Search code examples
iosregexxcodetaggingnsregularexpression

iOS regex matching non-whitespace characters up to first non-word character after @ symbol


I am having a hard time getting my regular expression to work. I am writing an app that does tagging in the comments section, so everytime there is an @ symbol I need to look at the following text to make a link out of it. I.e. what Instagram and Twitter do.

Below is my regular expression, i need to get all occurrances of the regular expression that fits these criteria: @ followed by any alphanumeric character and end when it gets to a space or another @ symbol.
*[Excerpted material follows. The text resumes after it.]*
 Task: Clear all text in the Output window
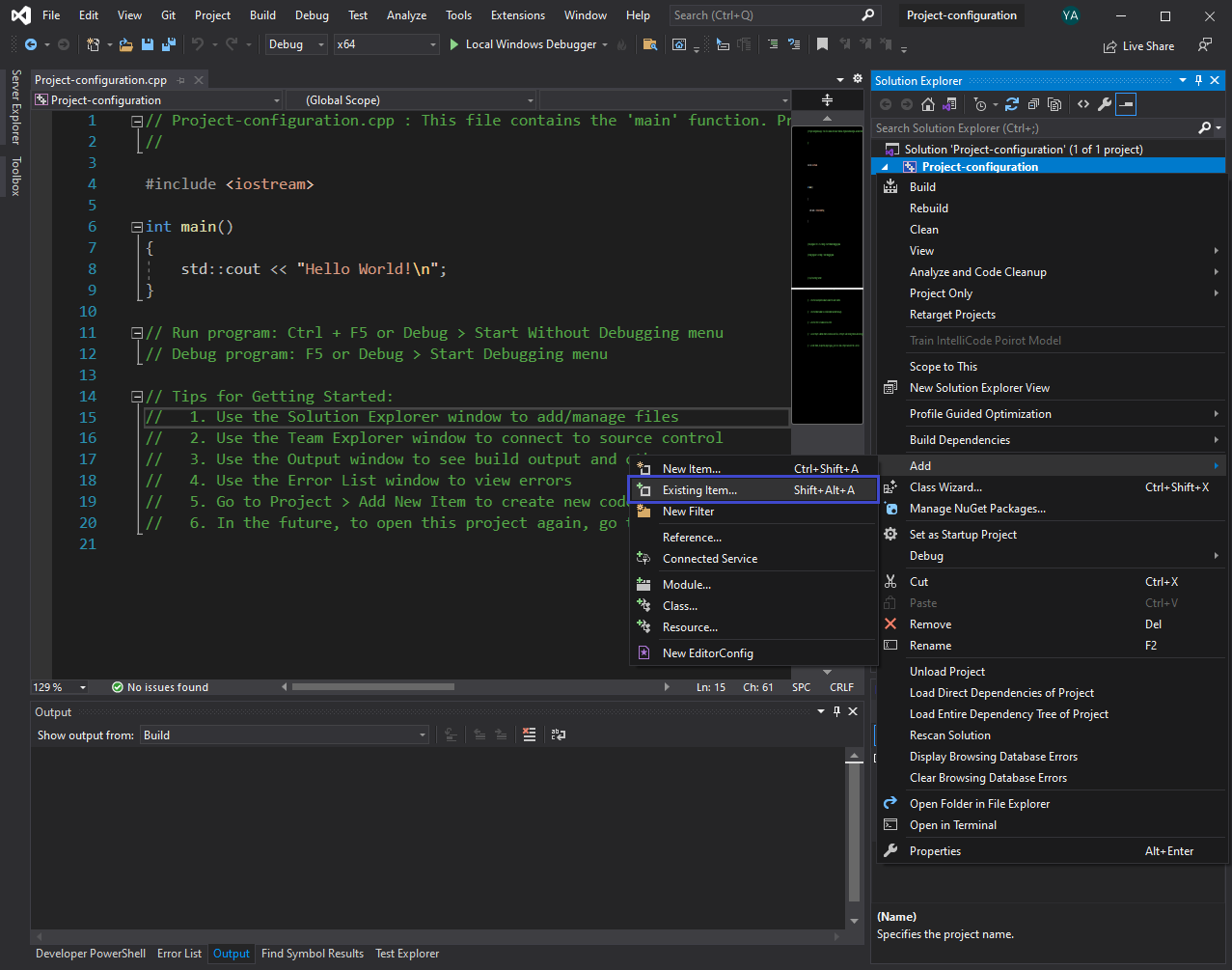click(530, 734)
 NSString *searchedString = cellComment.commentText;
 NSRange   searchedRange = NSMakeRange(0, [searchedString length]);
 NSString *pattern = @"@.+[^\s]";
 NSError  *error = nil;

 NSRegularExpression* regex = [NSRegularExpression regularExpressionWithPattern: pattern options:0 error:&error];
 NSArray* matches = [regex matchesInString:searchedString options:0 range: searchedRange];
 for (NSTextCheckingResult* match in matches) {
      NSString* matchText = [searchedString substringWithRange:[match range]];
      for(int i = 0; i< match.numberOfRanges;i++)
      {
           NSRange group1 = [match rangeAtIndex:i];
           NSLog(@"group1: %@%lu", [searchedString substringWithRange:group1],group1.location);
      }

 }

Solution

  • You had [^\s] in your initial post version and the issue is that the backslashes must be doubled in Objective-C regex patterns. Also, .+ matches one or more characters other than a newline, which is not what you need.

    You can use

    NSString *pattern = @"\\B@\\w\\S*\\b";
    

    See regex demo, it matches

    • \B - a non-word boundary (there must be no word character before @, remove if you need to match in such contexts)
    • @ - a literal @
    • \w - an alphanumeric character (use \p{L} if the first one should be a letter, or [\p{L}\d] if you want to allow a letter or digit in the initial position)
    • \S* - zero or more non-whitespace characters up to...
    • \b - a word boundary.

    Note that Twitter usernames follow this pattern:

    NSString *pattern = @"@\\w+";
    

    The \w+ matches any alphanumeric characters (one or more occurrences).

    See the IDEONE demo of your code